We all do our best to be on guard for phishing emails designed to make us part with our money. But it’s just as important to watch out for phishing phone calls, too.

A local bank sent a mass email warning customers of a scam in which fraudsters call pretending to be from a “large e-commerce retailer” and then try to trick the person into giving them access to their online banking account.

In the latest fraud, the supposed retailer tells the person that it erroneously charged them and needs the bank information in order to reverse the charge. Who wouldn’t want a company to fix a mistake that would otherwise cost them money?!

But just as you should never click on a link in an email to sign-in to an account, you should not give personal information out over the phone – as the bank advised, “If you are unsure of the legitimacy of the phone call, hang up and call the company directly to verify before going any further.”
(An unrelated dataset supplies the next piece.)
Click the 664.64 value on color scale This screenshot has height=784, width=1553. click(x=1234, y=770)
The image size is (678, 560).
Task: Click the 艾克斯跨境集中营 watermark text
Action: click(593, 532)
Here’s a copy of the email:

Dear Customer,
(Redacted) Bank has been made aware of a fraud scam in the community. The fraudsters conduct phishing phone calls to get consumers to provide personal information so the fraudster can gain access to their computers. In a recent example, the caller said they were from a large e-commerce retailer and that the customer’s account was erroneously charged. The fraudster proceeded to tell the customer that they needed access to their online banking account to reverse the charge.

If you have been contacted by someone pretending to be from a popular online retailer, please don’t give any personal information over the phone. If you are unsure of the legitimacy of the phone call, hang up and call the company directly to verify before going any further.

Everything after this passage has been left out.